Esophagogastrectomy for Adenocarcinoma of the Cardia Ten Yearsʼ Experience and Current Approach

Abstract
During a 10-yr period, 94 surgical resections for [human] adenocarcinoma of the cardia (75 curative and 19 palliative) were performed using the following 3 primary approaches: Group I (46 curative, 14 palliative), esophagogastrectomy performed through a left thoracotomy or left thoraco-abdominal incision; Group II (17 curative, 4 palliative), resection done through 2 separate incisions (abdominal and thoracic) with delayed reconstruction between 2 and 3 mo. later; Group III (12 curative, 1 palliative), resection, also through abdominal and thoracic incisions, with simultaneous reconstruction.
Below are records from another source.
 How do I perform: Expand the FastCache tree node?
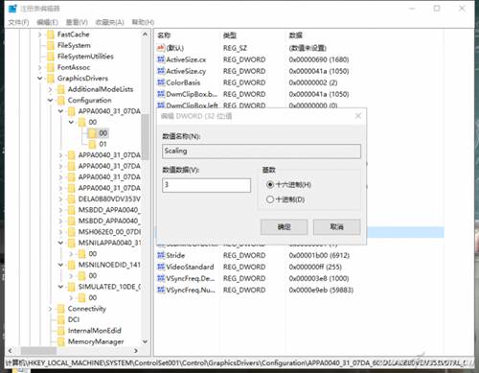[x=40, y=35]
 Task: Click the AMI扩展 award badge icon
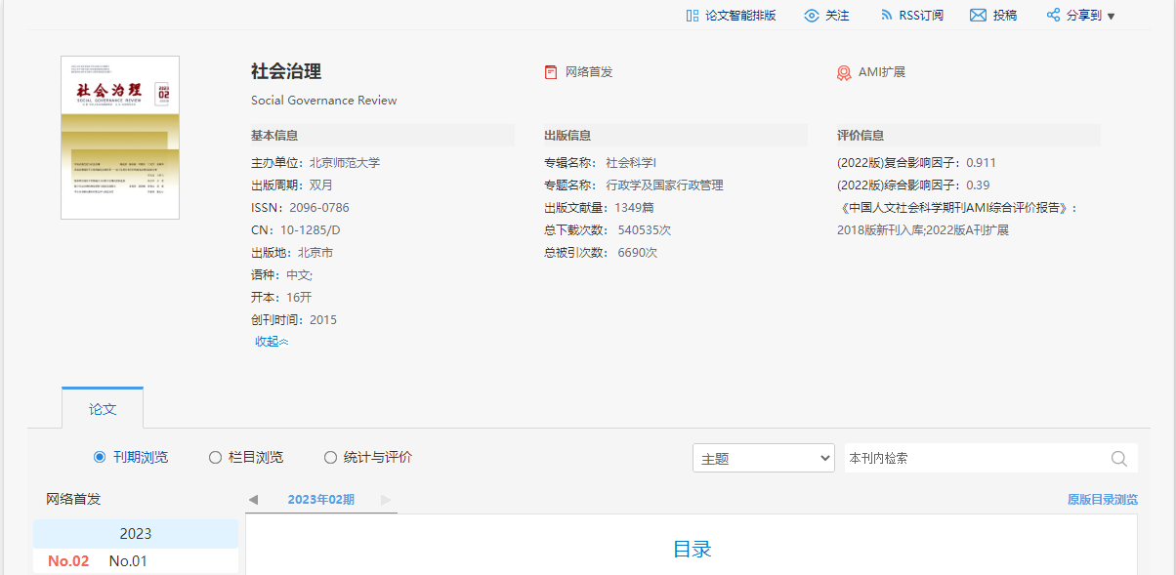844,72
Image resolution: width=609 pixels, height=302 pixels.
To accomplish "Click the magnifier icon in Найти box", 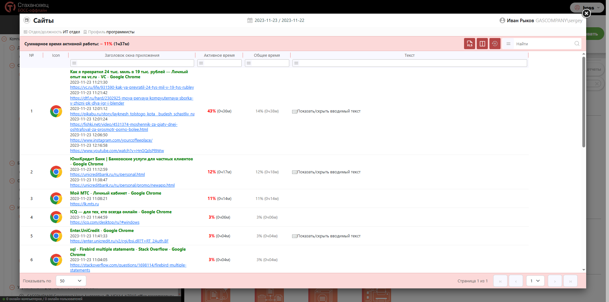I will [577, 44].

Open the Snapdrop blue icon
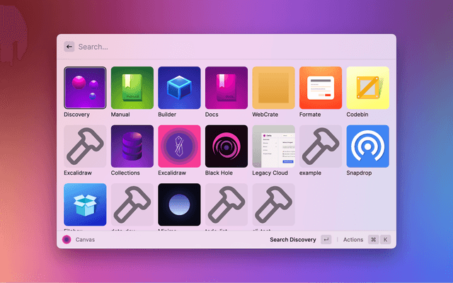[x=367, y=146]
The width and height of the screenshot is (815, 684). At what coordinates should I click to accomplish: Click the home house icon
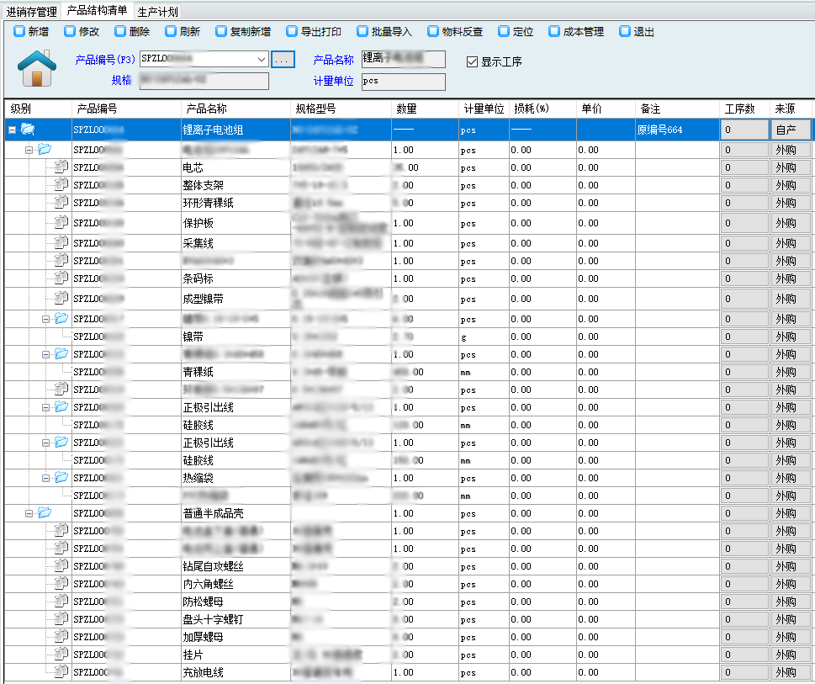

Operative mortality in the 75 procedures done for cure was 19.5%, 18% and 8.3% in Groups I, II and III, respectively. Microscopic residual tumor at the line of resection was 56%, 12% and 8%. Free margins < 3 cm had the same local recurrence rate (21%, 6% and 8%) within 18 mo. as did margins with residual microscopic tumor. The length of time from operation to 1st regular meal was 12, 110 and 7 days, respectively. Wide resection with subtotal esophagectomy and simultaneous reconstruction is advocated.